CDC: One instance of lameness can exceed $350

Given these high costs across the industry, the CDN partnered with the Canadian Dairy Commission, Agriculture and Agri-Food Canada, and the Dairy Farmers of Canada on a four-year project, “Improving Hoof Health in Canadian Dairy Herds.”

The goal of the extensive study were fourfold:

  • Standardize hoof lesion data.
  • Create a flow of data from hoof trimmers to the CDN. 
  • Facilitate dairy producers by creating a DHI management report.
  • Develop hoof health genomic and genetic evaluations.

DD a top producer priority, observed in 15% of cows

In October 2016, a CDN whitepaper describing this project revealed key lesion causes. Using data from Hoof Supervisor, it became clear that the #1 priority for producers is digital dermatitis. That type of lesion is found in 15% of cows, far more than any other. Three other lesion types that should be prioritized are white line disease, sole hemorrhage, and sole ulcer – each of which occur in nearly 5% of cows studied.  

Hoof Trimmer Adoption of Our Tool Opens Door for CDN Genetic Work

Between the introduction of the project and 2017, we again more than doubled our Canadian hoof trimmer data partners, bringing in data from 60 hoof trimmers. This data availability continued to further CDN and industry efforts. In a 2017 board meeting, the Canadian Dairy Network’s Board of Directors placed high priority on looking at genetic impact on Holstein digital dermatitis (DD). 

Canadian Dairy Network sire proof based on Hoof Supervisor data

In the new project that resulted, a novel methodology created by the CDN allowed for development of a DD official progeny proof for sires.

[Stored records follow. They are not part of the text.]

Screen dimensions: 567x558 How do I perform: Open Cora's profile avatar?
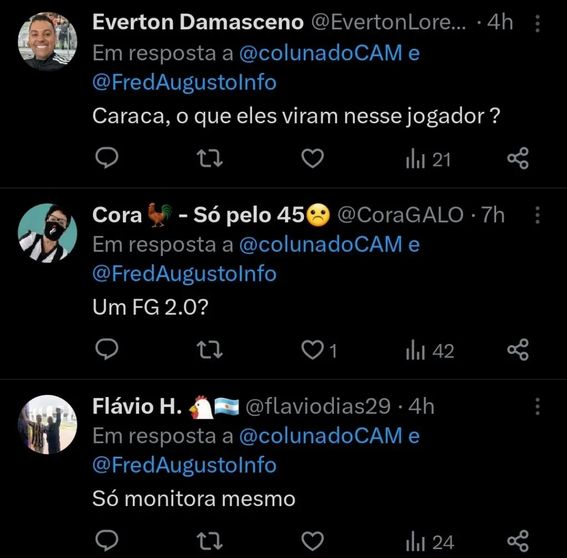pos(48,233)
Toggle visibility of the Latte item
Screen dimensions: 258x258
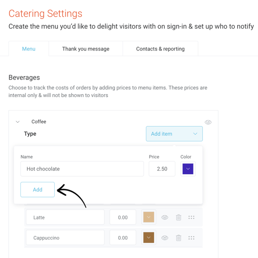(x=165, y=217)
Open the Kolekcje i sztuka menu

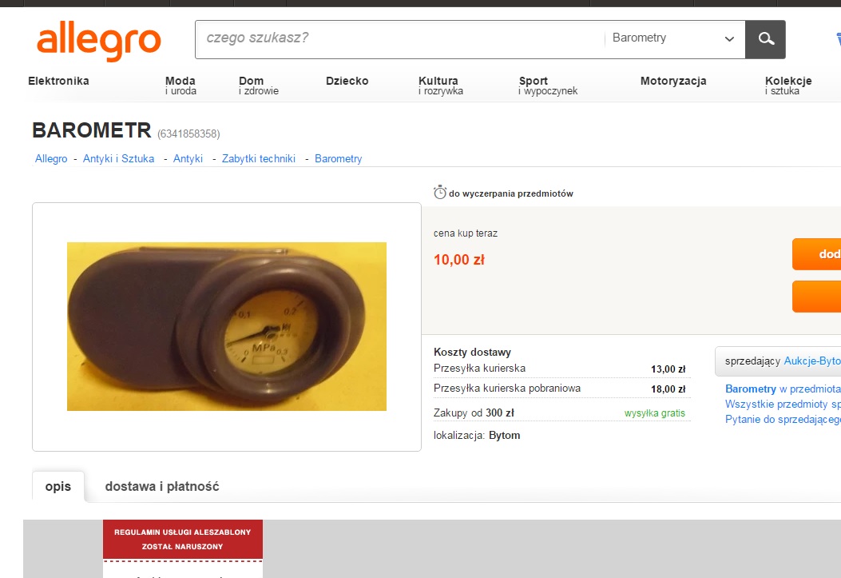(788, 86)
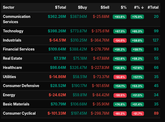
Task: Select the red -51.7% badge
Action: (137, 114)
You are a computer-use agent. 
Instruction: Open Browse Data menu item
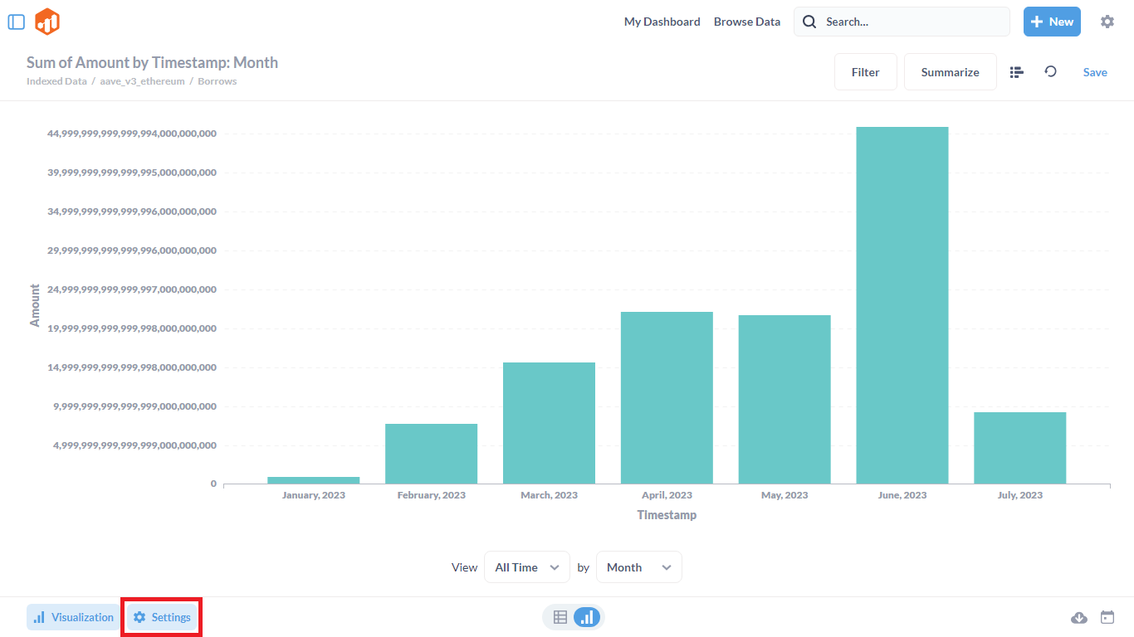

The proofs are expressed in terms of Relative Breeding Values (RBVs). Producers should expect to see digital dermatitis decline 5% with each 5-point RBV increase.

Study: LPI & Pro$ are top two DD correlations

The study also found that, using common correlations, producers could further select against DD indirectly (i.e., addressing related issues in order to further prevent this prominent hoof issue). The top 5 correlations were as follows:

  1. LPI –  43%
  2. Pro$ – 42%
  3. Production – 37%
  4. Fat Yield – 36%
  5. Heel Depth – 35%.

From Hoof Supervisor to Cow Action Plans

Hoof trimmers have benefited from our chuteside touchscreen and mobile technologies in very straightforward ways to help one cow after another:

Technology leads to healthy cow action plans

  • When the hoof trimmer finds a lesion, they then select the claw zone where it is located.
  • They then see a list of the typical lesions in that zone.
  • They identify the lesion and record it. 
  • They check the trim history on that animal to see if the problem is recurring.
  • Finally, the hoof trimmer creates an action plan to best help the cow recover.

Producers can select for wellness and better treat their herd today

We can’t say enough kind words about the hoof trimmers who have worked with us. They have improved our understanding of how to help dairy herds. Spread across the industry and at the level of each animal, it’s invaluable to improve understanding of hoof lesions so that producers can genetically select for wellness – and best treat their current herd.

Large-scale studies on lesions in US cows are underway

Finally, it’s exciting to see this health-improving data collection become the basis for the same process in the United States. Large-scale, soon-to-be-landmark research on hoof lesions in US herds is currently underway, giving a better sense of how to prevent lesions and to first reveal any geographic differences.